* _The data_:
::::

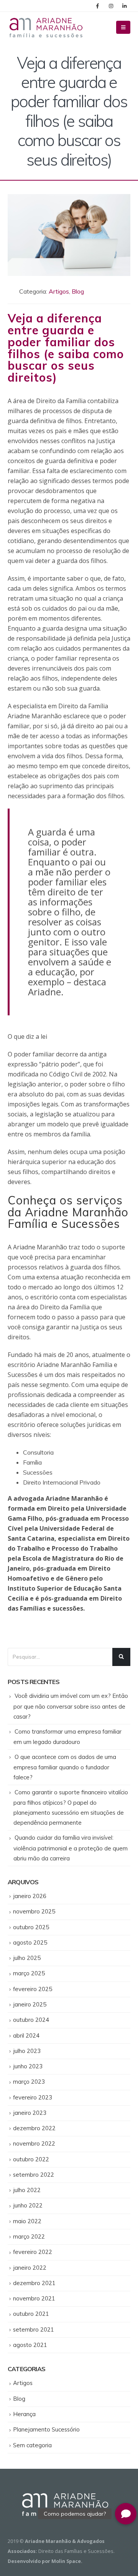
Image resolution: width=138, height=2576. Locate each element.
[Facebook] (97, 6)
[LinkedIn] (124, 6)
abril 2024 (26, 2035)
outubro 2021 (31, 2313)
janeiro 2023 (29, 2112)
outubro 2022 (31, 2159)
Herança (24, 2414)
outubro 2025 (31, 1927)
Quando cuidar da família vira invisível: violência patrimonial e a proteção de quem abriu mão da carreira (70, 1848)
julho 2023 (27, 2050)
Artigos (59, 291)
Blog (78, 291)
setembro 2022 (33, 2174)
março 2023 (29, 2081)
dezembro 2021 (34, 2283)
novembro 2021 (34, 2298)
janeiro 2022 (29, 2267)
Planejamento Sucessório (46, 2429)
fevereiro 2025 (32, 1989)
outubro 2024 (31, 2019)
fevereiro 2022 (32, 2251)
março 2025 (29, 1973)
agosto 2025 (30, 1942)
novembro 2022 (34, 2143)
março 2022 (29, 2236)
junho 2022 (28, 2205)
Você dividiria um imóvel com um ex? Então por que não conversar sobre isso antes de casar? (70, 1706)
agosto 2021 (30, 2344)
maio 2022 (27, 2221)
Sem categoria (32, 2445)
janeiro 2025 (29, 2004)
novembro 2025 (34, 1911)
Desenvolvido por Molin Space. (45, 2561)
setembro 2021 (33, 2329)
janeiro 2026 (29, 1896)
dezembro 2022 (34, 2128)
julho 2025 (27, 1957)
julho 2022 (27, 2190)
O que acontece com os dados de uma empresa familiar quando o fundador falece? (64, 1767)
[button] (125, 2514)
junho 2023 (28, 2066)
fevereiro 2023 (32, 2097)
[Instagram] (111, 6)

::::

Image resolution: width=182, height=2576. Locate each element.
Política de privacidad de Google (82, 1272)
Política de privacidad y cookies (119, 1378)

::::

* _Exercise objective_: Using the entries above, give back exactly the line containing "outubro 2024 (31, 2019)", the line containing "[Instagram] (111, 6)", and every line between them, and nothing else.

* _Written answer_:
outubro 2024 (31, 2019)
fevereiro 2022 (32, 2251)
março 2025 (29, 1973)
agosto 2025 (30, 1942)
novembro 2022 (34, 2143)
março 2022 (29, 2236)
junho 2022 (28, 2205)
Você dividiria um imóvel com um ex? Então por que não conversar sobre isso antes de casar? (70, 1706)
agosto 2021 (30, 2344)
maio 2022 (27, 2221)
Sem categoria (32, 2445)
janeiro 2025 (29, 2004)
novembro 2025 (34, 1911)
Desenvolvido por Molin Space. (45, 2561)
setembro 2021 (33, 2329)
janeiro 2026 (29, 1896)
dezembro 2022 (34, 2128)
julho 2025 (27, 1957)
julho 2022 (27, 2190)
O que acontece com os dados de uma empresa familiar quando o fundador falece? (64, 1767)
[button] (125, 2514)
junho 2023 (28, 2066)
fevereiro 2023 (32, 2097)
[Instagram] (111, 6)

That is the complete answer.